▶ **課題の要件**
1 – ロンドンでの出費をつづった抜粋によると、スターバックスでアイスラテ(S)とクロワッサン1個を注文したときの支払額はいくらでしたか。
2 – ロンドンでの出費をつづった抜粋を、最後の文の次から書き継いでください。

▶ **本文抜粋**
::::::::::

London School of Economics and Political Science(ロンドン・スクール・オブ・エコノミクス・アンド・ポリティカルサイエンス)の学生寮の入寮日は15日なのだが、私はEarly Arrival Booking(早期到着予約、以下EAB)制度を利用して、6日に入寮した。理由はいくつかあるが、最大のそれは、モスクワで入手できない課題図書があって、それをロンドンで購入して読んでおきたかったからだ。
 
しかし、EABを実行するのに、ここでも困難に直面した。モスクワでは制裁のためにVISAやMasterが使えず、クレジットカード決済のみ受け付けているEABの支払いができないのだ。考えた挙句、一度ロンドンのホテルに入り、そこで支払いをしてから入寮するという二段階方式を採用した。これが高くついた。
 
EABの支払いから入寮まで2日を要するため、ひとまずロンドン南西部にあるヴィクトリア駅近くのB&Bホテルを2泊3日で予約したのだが、それだけで計約3万円支払った。

ガトウィック急行が到着するヴィクトリア駅
駅周辺は旅行者や通勤客でにぎわっている

朝食や夕食は出ないため、基本的に外食になったが、スターバックスでアイスラテ(S)とクロワッサン1個を注文して約1400円。マクドナルドのハッピーセットを注文したら約900円。辟易して総菜店で黒パンのサンドウィッチ一つを購入したら約千円。勘弁してくれよ、と入った近くのスーパーマーケット「Sainsbury’s」(セインズベリーズ)で辛ラーメンのカップヌードル1個と大きめのミネラルウォーター1本を買って、ようやく約470円まで下がった。それ以来、スーパーマーケットは私にとって憩いの場である。ちなみに、寮へ出発する6日の朝に、本場のスコーンが食べたくて立ち寄ったヴィクトリア駅近くのケーキ屋さん(ガイドブックに載っていた)は、「クリームティー」というスコーン二つと紅茶のセットで約2750円。ロンドンに到着3日目にして「外食は二度としない(コーヒー以外は)」と心に決めた。

::::::::::

▶ **データ項目**

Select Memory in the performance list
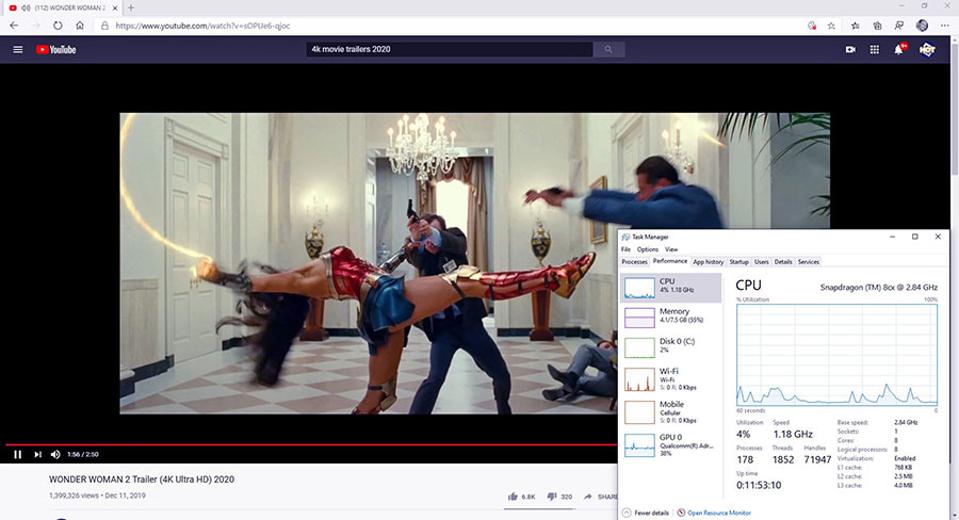 click(671, 317)
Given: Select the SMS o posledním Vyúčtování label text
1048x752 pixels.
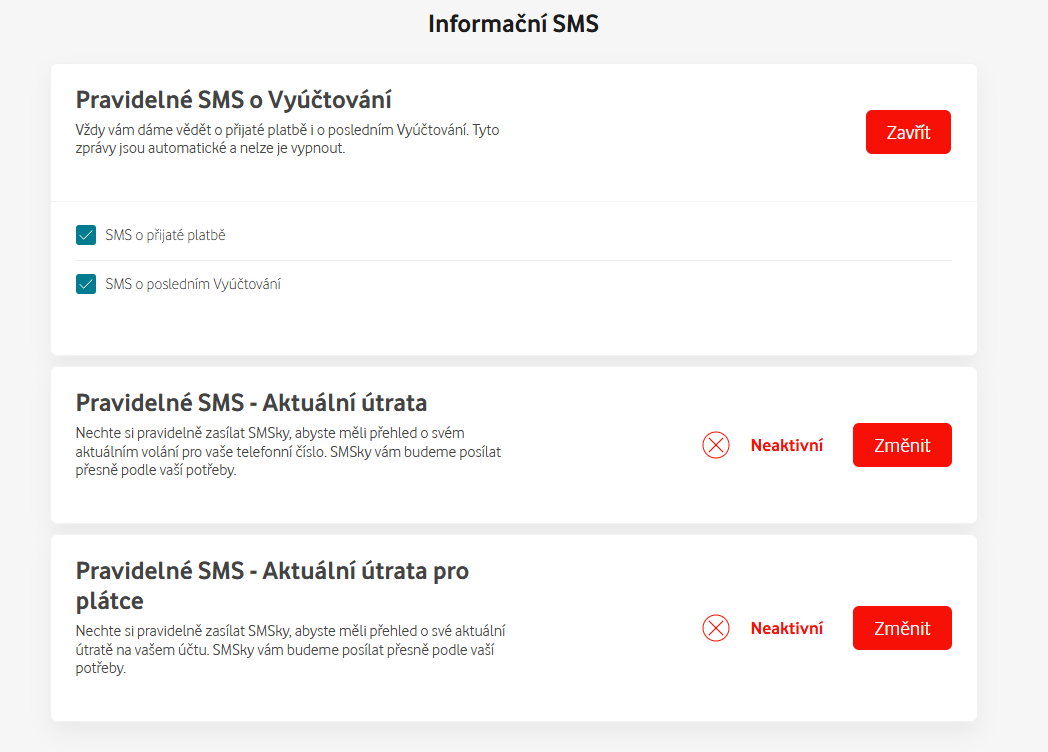Looking at the screenshot, I should point(192,284).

::::::::::

▶ **解答一覧**
1 – 約1400円です。

2 –
「クリームティー」というスコーンと紅茶のセット。高かったけどおいしかった

さて、表題の件だが、ロンドンの一体何が釧路を想起させるのか。それは夏の涼しい気候と曇り空、そしてたまに発生する霧である。さらに緑豊かな街並みと、すぐ近くに生息するリス(ほぼ毎日見る)、キツネ、シカなどの野生動物だ(テムズ川にはたまにイルカの群れが現れるらしい)。こうした気候・自然が私に、心の故郷・釧路を思い起させるのである。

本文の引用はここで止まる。